- _Requirement_: Return each line, exactly as given, from the one containing "Task: Open the Privacyverklaring link" through the end of the entries below, and skip the rest.

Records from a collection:
■ ■ ■ ■ ■ ■ ■

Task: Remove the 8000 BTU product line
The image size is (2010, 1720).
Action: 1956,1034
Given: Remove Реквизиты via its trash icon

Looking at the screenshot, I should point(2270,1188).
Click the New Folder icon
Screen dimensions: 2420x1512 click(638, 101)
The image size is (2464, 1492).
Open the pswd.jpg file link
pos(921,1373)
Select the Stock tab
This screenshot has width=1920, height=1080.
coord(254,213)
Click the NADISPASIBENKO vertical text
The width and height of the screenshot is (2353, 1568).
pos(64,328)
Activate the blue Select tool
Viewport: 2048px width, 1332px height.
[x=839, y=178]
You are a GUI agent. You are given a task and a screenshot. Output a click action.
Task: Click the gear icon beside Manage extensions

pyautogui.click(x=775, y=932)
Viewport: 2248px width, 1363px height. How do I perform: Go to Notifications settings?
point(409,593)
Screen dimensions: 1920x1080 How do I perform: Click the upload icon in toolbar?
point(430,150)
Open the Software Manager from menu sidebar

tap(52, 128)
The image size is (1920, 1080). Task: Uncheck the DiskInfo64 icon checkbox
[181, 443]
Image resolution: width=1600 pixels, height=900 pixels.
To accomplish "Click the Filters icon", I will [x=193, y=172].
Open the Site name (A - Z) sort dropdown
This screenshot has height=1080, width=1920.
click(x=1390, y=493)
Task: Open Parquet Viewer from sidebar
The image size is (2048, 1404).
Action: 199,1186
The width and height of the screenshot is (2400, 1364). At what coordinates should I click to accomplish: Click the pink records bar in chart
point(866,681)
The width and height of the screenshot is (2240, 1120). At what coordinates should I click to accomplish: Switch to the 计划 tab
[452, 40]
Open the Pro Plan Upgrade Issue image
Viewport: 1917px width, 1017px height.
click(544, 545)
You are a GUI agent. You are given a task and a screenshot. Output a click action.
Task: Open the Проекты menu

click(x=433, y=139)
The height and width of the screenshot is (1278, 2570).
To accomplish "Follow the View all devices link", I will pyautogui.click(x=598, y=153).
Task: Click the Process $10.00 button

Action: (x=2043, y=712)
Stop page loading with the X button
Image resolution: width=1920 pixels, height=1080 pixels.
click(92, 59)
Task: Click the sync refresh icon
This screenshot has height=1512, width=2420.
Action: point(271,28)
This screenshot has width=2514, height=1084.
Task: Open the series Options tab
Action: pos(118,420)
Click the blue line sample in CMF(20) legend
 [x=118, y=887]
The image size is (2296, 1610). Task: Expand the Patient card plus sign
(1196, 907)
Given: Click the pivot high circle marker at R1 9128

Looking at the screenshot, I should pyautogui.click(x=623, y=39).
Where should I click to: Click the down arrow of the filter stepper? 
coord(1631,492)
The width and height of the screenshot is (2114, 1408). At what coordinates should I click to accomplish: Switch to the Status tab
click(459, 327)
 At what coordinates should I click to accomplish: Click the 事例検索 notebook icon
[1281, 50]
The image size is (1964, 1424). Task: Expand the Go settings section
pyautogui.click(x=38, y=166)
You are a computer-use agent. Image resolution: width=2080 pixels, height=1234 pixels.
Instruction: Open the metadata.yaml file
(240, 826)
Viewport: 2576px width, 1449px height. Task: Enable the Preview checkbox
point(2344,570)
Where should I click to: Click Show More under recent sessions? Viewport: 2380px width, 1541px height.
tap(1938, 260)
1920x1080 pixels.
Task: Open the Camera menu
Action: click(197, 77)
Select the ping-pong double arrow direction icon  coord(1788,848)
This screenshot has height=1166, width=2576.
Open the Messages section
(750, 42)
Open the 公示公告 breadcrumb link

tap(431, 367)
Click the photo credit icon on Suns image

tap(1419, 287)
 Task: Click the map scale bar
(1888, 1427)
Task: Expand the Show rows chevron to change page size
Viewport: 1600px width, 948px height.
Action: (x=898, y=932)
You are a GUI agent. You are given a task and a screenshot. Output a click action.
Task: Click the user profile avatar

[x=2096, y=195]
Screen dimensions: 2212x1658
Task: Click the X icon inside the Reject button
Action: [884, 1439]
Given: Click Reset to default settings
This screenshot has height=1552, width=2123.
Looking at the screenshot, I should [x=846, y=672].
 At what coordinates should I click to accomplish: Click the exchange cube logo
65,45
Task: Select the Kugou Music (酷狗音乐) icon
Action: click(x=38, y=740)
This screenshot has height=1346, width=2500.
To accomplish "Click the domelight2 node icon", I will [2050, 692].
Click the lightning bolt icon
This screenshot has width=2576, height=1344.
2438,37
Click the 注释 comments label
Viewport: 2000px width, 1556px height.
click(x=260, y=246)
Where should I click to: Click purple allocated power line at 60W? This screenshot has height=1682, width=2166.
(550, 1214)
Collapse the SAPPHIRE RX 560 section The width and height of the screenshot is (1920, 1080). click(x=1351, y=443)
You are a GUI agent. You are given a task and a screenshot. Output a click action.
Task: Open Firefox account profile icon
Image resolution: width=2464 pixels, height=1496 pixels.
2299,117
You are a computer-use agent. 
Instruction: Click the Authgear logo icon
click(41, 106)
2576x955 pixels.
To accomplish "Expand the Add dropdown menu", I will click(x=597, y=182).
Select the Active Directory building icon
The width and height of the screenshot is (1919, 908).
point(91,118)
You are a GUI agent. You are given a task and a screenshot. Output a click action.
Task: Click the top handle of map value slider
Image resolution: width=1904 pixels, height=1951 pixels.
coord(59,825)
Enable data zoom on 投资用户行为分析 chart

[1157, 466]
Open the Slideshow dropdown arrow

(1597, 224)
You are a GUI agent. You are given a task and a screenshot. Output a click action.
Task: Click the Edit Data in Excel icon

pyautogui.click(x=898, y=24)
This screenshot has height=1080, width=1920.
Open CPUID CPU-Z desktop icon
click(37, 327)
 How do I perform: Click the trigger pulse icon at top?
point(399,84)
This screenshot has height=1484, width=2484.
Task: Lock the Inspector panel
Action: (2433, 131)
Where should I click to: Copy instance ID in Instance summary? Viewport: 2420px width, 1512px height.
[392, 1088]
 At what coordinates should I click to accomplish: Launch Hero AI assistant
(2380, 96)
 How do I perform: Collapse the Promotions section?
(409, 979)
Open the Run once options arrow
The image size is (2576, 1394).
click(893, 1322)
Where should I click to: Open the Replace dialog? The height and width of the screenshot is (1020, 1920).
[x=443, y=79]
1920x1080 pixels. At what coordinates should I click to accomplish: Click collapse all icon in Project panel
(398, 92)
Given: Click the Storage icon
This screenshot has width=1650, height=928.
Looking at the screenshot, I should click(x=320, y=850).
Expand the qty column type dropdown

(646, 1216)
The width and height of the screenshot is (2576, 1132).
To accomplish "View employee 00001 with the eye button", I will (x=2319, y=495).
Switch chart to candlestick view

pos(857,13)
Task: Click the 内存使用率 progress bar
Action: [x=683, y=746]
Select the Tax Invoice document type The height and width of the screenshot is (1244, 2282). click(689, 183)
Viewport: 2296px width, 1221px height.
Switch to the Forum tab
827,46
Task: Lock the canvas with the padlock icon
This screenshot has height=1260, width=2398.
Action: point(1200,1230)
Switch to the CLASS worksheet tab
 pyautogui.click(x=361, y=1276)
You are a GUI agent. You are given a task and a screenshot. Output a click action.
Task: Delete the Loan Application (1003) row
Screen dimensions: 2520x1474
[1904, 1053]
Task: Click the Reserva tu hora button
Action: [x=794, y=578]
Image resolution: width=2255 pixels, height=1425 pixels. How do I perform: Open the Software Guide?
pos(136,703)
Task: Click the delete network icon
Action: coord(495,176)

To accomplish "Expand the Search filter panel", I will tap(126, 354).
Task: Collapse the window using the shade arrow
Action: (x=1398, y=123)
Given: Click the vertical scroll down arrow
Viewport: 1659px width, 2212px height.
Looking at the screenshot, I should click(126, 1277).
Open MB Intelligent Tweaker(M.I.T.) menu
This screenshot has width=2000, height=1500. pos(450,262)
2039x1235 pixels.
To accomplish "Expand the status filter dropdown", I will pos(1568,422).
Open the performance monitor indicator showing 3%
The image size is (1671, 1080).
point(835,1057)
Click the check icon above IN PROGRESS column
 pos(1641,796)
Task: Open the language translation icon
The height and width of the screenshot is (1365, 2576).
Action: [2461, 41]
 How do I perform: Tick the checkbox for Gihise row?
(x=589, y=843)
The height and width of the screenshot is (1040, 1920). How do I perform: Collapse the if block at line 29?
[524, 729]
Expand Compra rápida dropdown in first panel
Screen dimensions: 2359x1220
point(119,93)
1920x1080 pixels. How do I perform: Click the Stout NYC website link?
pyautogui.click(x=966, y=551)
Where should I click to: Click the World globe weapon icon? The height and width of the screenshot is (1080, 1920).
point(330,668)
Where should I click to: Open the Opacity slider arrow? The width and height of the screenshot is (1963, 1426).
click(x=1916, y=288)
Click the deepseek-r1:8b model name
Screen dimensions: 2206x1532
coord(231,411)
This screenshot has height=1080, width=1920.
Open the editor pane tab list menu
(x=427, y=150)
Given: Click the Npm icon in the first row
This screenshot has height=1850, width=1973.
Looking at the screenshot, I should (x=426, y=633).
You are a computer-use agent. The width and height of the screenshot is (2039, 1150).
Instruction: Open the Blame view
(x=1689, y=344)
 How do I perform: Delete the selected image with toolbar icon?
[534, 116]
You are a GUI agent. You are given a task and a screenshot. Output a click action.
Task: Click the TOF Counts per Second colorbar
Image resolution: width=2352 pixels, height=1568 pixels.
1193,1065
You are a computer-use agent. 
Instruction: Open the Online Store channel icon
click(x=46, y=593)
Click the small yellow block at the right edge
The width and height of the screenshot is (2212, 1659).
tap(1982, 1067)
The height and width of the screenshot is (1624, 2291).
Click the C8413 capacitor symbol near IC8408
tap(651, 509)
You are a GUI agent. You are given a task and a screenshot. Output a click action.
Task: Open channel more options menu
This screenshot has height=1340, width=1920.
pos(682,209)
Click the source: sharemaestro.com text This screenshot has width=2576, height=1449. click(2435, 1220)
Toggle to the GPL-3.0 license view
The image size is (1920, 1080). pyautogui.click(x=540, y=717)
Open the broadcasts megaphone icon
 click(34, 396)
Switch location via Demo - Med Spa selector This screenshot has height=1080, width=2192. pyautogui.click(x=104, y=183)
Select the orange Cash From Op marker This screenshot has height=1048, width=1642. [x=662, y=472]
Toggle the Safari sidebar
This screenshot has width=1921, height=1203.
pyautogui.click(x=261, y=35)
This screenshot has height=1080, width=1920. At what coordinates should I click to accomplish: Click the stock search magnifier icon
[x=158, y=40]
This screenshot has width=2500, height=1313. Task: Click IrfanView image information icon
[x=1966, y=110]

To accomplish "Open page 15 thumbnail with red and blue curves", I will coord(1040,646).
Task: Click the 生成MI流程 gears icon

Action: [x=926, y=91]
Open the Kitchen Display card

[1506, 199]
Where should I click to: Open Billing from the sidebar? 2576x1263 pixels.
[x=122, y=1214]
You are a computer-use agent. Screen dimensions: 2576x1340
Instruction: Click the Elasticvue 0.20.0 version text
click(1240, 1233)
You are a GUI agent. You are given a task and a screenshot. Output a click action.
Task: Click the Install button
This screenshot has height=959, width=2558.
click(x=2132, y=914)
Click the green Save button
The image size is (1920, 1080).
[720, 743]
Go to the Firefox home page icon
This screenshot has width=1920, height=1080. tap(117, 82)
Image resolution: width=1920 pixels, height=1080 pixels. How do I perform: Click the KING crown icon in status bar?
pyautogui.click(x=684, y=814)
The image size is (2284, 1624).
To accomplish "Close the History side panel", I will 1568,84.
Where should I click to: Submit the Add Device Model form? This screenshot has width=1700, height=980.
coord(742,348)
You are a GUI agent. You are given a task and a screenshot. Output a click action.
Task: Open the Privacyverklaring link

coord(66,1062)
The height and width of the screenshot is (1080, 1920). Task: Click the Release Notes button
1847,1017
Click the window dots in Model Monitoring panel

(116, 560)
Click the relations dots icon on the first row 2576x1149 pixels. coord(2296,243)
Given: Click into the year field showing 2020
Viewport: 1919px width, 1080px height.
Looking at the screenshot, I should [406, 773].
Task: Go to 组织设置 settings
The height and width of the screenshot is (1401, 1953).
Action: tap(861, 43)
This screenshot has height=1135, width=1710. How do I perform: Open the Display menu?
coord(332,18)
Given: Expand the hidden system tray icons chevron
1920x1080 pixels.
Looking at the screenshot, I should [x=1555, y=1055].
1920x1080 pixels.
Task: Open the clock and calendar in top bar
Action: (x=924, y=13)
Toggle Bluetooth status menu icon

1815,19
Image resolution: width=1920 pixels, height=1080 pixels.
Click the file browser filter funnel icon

■ ■ ■ ■ ■ ■ ■

- _Solution to this task_:
Task: Open the Privacyverklaring link

coord(66,1062)
The height and width of the screenshot is (1080, 1920). Task: Click the Release Notes button
1847,1017
Click the window dots in Model Monitoring panel

(116, 560)
Click the relations dots icon on the first row 2576x1149 pixels. coord(2296,243)
Given: Click into the year field showing 2020
Viewport: 1919px width, 1080px height.
Looking at the screenshot, I should [406, 773].
Task: Go to 组织设置 settings
The height and width of the screenshot is (1401, 1953).
Action: tap(861, 43)
This screenshot has height=1135, width=1710. How do I perform: Open the Display menu?
coord(332,18)
Given: Expand the hidden system tray icons chevron
1920x1080 pixels.
Looking at the screenshot, I should [x=1555, y=1055].
1920x1080 pixels.
Task: Open the clock and calendar in top bar
Action: (x=924, y=13)
Toggle Bluetooth status menu icon

1815,19
Image resolution: width=1920 pixels, height=1080 pixels.
Click the file browser filter funnel icon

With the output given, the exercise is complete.